17. A douta sentença erra a pronúncia quando menospreza os efeitos da exposição do contentor no cais, ao ar livre e à invernia, durante 5 meses, e menospreza o depoimento do Prof Boudier. Este reputado académico, autoridade respeitada em França e nas instâncias comunitárias ligadas ao setor do leite e da produção alimentar, depôs no sentido de o resultado da análise pode ter sido afetado já que um dos elementos analisados foi o teor de humidade. A douta sentença, aliás, não faz a menor referência sobre o depoimento desta credenciada testemunha, o mesmo sucedendo sobre depoimento do Eng L...18. Segundo o relatório da A…, esta laboratório adoptou «o método tradicionalmente executado em rotina, método validado e acreditado. que se baseia na utilização do analisador elementar de azoto “LECO” — FP-528»

19. E o relatório da A... diz ainda: «2- O produto foi submetido a análise segundo o método interno desenvolvido para o analisador de Azoto Total LECO — FP-528, que conforme foi dito é método acreditado pelo IPAC».

20. Este método é mais rigoroso que o método Kjedahl porque «A quase total automatização no método, reduzindo a intervenção do analista à pesagem da toma para ensaio e rigoroso controlo da calibração e condições operatórias tornam o método preciso como on tratamento do número de réplicas efectuadas permite evidenciar».

21.- Como o boletim de análise deixa transparecer a análise segundo os dois métodos apresenta disparidade acentuada nos resultados obtidos.22. Segundo o método de combustão lenta o resultado é substancial superior.

23. A justificação para o sucedido e tendo sido tomadas para os dois protocolos analíticos todos os procedimentos de controlo de qualidade parece residir nalguma inadequação do método Kieldahl utilizado dada a natureza altamente proteica do produto em análise», (transcrito do relatório com sublinhado da Rte)

24. A douta sentença não atentou que as autoridades aduaneiras fixaram um objetivo e ajustaram a análise à sua obtenção. Os resultados analíticos não se encomendam, verificam-se com independência pelos processos técnicos mais fiáveis e nos termos da lei.

25. O «Reg (CE) n° 213/2001 da Comissão de 9 de Janeiro de 2001, ... estabelece as normas de execução do Regulamento (CE) n° 1255/1999, no que respeita aos métodos a utilizar para a análise e avaliação da qualidade do leite e dos produtos lácteos», não estabelece a obrigação da adoção do método Kjedahl, ou outro método nominalmente identificado. Pelo contrário prevê dois tipos métodos: métodos de rotina e métodos de referência.

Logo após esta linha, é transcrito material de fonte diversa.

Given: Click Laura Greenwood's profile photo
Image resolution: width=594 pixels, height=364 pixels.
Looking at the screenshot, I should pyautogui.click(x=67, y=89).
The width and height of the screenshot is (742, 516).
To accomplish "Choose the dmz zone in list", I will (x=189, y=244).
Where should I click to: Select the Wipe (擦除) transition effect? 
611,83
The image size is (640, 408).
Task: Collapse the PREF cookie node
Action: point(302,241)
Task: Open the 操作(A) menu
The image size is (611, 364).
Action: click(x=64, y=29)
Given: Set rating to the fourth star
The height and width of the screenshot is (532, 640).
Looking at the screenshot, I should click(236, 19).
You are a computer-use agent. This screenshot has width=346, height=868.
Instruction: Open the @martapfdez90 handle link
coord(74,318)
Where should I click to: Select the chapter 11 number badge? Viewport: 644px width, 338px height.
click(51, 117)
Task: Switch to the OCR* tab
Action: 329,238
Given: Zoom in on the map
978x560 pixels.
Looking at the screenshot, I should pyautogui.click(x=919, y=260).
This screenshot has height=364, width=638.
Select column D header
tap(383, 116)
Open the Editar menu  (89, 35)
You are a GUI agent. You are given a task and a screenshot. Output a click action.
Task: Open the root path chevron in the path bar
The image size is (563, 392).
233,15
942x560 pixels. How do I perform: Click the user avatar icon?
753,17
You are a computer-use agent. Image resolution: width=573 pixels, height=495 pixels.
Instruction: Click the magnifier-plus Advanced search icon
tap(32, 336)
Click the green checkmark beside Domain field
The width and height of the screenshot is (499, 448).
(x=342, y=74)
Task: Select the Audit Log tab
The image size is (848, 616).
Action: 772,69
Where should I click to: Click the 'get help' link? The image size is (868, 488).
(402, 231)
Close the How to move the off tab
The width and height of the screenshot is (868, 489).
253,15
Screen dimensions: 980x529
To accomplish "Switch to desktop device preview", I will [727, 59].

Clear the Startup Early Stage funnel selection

26. Os métodos de referência constam do Anexo I ao Reg (CE) n° 213/2001 e para ser validados têm de estar conforme «a critérios de precisão pré-estabelecidos, relativos aos limites de repetibilidade e de reprodutibilidade» ( cfr art 4o, 1 do Reg (CE) n° 213/2001).

27. Tanto o método Kjedahl como o método LECO- FP- 528 são métodos validados e considerados de referência, por terem sido validados e acreditados junto da LHE, pelas entidades identificadas no «Anexo I (artigo 2o) LISTA DOS MÉTODOS DE REFERÊNCIA, índice» são mencionados os métodos de referência por remissão para a acreditação pelas entidades internacionais cujos métodos analíticos são reconhecidos pela União Europeia, entre elas a IUPAC (LECO FP-528) e a ISO.
28. Do ponto de vista estritamente técnico-analítico, face às oscilações do método Kjedahl, que apresentou valores de 82,3%. 84,26% e 84,9% , o método LECO - FP-528 deve prevalecer por ser mais fiável e menos susceptível de erro humano por ser feito num aparelho próprio para o efeito, por quase não exigir intervenção do analista e porque o alto teor proteico da mercadoria desaconselha o uso do método Kjedahl. como expressamente refere o relatório do Laboratório da análise da A....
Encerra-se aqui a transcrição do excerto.